** WHAT THIS TASK INVOLVES **
Compute how many lines in the entries below contain "Given", and output nothing but the number.

** Dataset entries **
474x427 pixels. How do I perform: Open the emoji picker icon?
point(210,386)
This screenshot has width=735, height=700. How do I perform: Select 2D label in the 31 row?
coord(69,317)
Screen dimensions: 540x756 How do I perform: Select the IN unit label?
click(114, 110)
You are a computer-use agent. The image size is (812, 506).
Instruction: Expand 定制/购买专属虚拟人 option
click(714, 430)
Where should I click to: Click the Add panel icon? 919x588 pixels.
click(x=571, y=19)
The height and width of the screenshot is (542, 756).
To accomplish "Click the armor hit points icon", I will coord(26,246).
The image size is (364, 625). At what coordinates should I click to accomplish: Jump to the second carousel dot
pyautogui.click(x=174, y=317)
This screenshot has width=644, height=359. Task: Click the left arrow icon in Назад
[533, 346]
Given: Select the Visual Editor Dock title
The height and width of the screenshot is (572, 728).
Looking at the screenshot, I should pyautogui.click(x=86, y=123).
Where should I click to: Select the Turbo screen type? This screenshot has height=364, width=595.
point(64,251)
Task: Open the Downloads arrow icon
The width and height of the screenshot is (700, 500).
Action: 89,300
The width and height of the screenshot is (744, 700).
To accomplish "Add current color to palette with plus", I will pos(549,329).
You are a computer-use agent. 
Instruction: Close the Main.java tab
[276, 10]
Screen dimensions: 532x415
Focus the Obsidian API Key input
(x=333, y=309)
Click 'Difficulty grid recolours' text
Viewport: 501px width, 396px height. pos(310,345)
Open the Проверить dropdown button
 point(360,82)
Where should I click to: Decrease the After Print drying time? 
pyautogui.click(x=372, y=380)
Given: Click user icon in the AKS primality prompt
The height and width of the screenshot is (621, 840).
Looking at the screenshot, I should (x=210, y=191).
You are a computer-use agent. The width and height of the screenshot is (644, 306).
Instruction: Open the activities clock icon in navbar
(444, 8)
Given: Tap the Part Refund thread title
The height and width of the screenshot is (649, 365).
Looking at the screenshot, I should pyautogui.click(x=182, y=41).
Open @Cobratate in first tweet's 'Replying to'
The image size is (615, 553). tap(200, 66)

** WRITTEN RESPONSE **
3